I just came back from spending a week in Brazil. Half of the time I was running from business meeting to business meeting, but for four days I was in the small town of Buzios at the South American Kite Racing Championship. I had plenty of "down-time" on my own walking on the beach... It was a real break from most of my routines: away from Cindy, away from the boys, away from friends and colleagues, from my town, home and bed... So what? While I must confess that I was lonely, it also felt good to break from my routines. You get to appreciate the things you take for granted. You get to assess how important they are for you. Which routines your truly miss and which ones you might want to change when you get back home.

Management teams have off-sites or board meetings every so often to focus on the forest rather than the trees. Individuals should do the same. At least once per year, take a break from the inertia of your routines and the typical daily distractions and think about what is important for you, with whom and doing what you want to spend your time.

The morning after having this conversation I noticed that Paco was having breakfast before his routine morning piano practice session (he normally practices the piano first, then has breakfast). He told me he was changing his routine ;-).

Thursday, November 15, 2012


Ale is wondering why humas are obsessed with the number 10... Could there be 11 digits (or 9) between 1 and 10? Would it make a difference or is 10 arbitrary? Nico has been studying the Babylonians. They had a base 60 numeric system!

I mentioned that binary base only has two values and exponentials of 2, which is why our phones and tablets have 16 gigs or 32 gigs or 64 gigs...

Wednesday, November 7, 2012

the cat is out of the bag

I suggested that Facebook should have a feature allowing users to delete all the comments and posts they ever made. Yet after further thought I realized this wouldn't work. Once you make a public post on Facebook there is no turning back. The post is indexed by search engines such as Google and it can't be completely deleted. Like the expression says: once the cat is out of the bag, you are out of luck.

slow motion wrecks

We spoke about the devastation caused by hurricane Sandy. We have a saying in Venezuela "Guerra avisada no mata soldado, y si lo mata es por descuidado" (War foretold doesn't kill soldier, and if it does, is for carelessness). But is that really true? We would like to think that timely warnings allow us to avoid disasters. Yet they often don't. Take Sandy, for days it was advertised as the biggest storm to hit the East Coast in decades. And it played out like a slow motion train wreck: massive flooding,  power outages, deaths. Some catastrophes are simply unavoidable. The power generators in low lands were going to get flooded no matter what- and a few days of warning didn't make a difference. I do wonder about the thousands of people whose belongings got ruined in their basements and ground floors. Seems like they should have had time to move stuff, at least the computers!, to their attics.

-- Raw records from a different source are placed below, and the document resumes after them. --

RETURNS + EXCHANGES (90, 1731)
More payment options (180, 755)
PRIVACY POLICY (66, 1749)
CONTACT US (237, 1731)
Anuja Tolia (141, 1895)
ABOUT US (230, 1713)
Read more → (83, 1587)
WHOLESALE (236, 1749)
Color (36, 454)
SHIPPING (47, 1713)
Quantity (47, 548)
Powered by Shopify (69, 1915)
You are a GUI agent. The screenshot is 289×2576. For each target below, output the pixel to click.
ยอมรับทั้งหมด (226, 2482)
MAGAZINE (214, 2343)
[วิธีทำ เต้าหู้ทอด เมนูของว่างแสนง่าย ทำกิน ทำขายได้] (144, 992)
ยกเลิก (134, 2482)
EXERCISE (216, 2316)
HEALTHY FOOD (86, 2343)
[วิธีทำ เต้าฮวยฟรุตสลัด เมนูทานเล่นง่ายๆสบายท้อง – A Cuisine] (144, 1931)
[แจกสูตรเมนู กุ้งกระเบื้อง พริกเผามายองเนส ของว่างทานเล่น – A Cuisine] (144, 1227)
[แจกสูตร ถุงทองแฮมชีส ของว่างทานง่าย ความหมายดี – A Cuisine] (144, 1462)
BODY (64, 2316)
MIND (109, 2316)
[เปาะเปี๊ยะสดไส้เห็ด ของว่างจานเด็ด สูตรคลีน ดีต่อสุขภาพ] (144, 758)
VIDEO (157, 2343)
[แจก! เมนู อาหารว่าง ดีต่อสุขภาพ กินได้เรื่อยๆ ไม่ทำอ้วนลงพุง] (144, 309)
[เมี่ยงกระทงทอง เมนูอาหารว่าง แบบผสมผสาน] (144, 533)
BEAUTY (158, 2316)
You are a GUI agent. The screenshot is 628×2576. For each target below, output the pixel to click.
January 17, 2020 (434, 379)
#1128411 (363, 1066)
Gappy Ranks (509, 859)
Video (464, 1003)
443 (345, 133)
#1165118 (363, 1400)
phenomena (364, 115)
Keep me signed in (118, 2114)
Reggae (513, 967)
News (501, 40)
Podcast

I wonder how much effort will go into minimizing damage when the next monster storm comes. Whether that happens in a year or 20, it will happen, and no amount of wishful thinking will prevent that...

Tuesday, November 6, 2012

the safe side

Paco spoke to us about the "Safe Side". In situations in which you can get things just right, there is often a "safe side". For example, you probably won't be able to arrive to all meetings at their exact start time. The safe side is arriving early - by giving yourself extra time. In soccer, a topic close to Paco's heart, it is better for the goalie to be a bit too far back than a bit too far forward. In sailing, a topic close to my heart, it is better for the sail to be a bit too loose than a bit too tight, and in sailing races, it is better to overstand the laylines to the marks than to come short of them.

Yes sometimes there is no safe side - you'll fall just the same on either side of a tightrope! And sometimes you have to get things just right if you want to "win". Take the olympics, for example, most gold medalist don't win by playing it safe but by nailing things just right. I guess the circumstances often dicate what's necessary: if you have enough of an advantage you can usually play it safe and still win, but if your are behind or tied, you might need to go for it and risk ending on the "wrong side".